▶ PROBLEM REQUIREMENTS
Retype all data exactly as given. Pictures should not be retyped.

◆ ◆ ◆ ◆ ◆ ◆ ◆

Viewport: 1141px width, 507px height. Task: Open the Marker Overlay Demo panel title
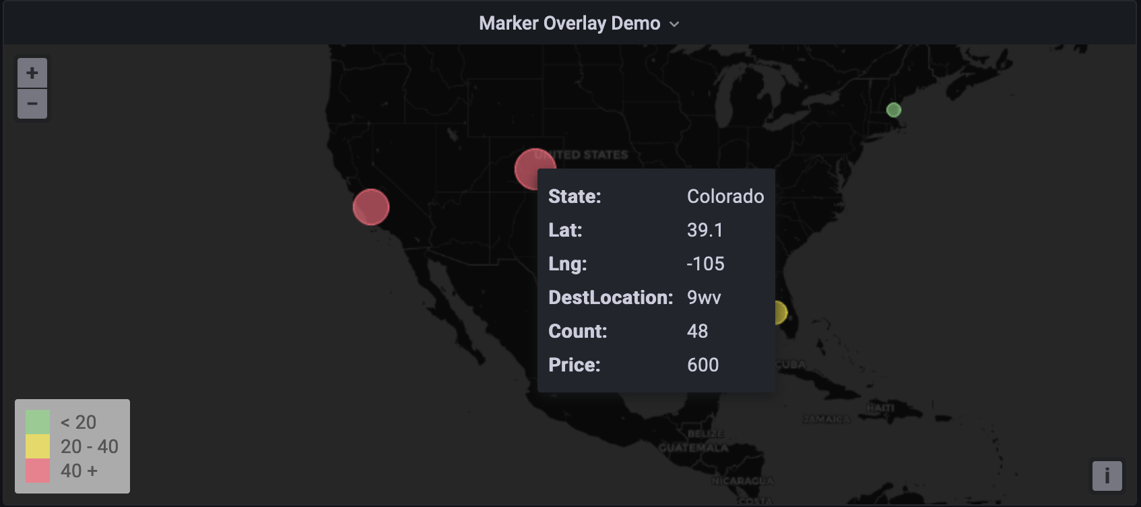point(569,24)
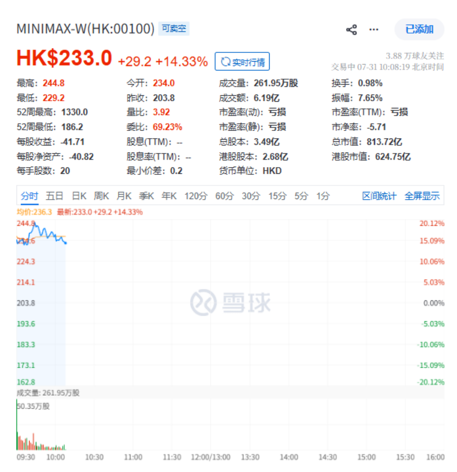Click the tallest opening volume bar
This screenshot has height=472, width=457.
pyautogui.click(x=17, y=425)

◆ ◆ ◆ ◆ ◆ ◆ ◆

▶ YOUR RESPONSE
Viewport: 1141px width, 507px height. Task: Open the Marker Overlay Demo panel title
point(569,24)
Click the tallest opening volume bar
This screenshot has height=472, width=457.
pyautogui.click(x=17, y=425)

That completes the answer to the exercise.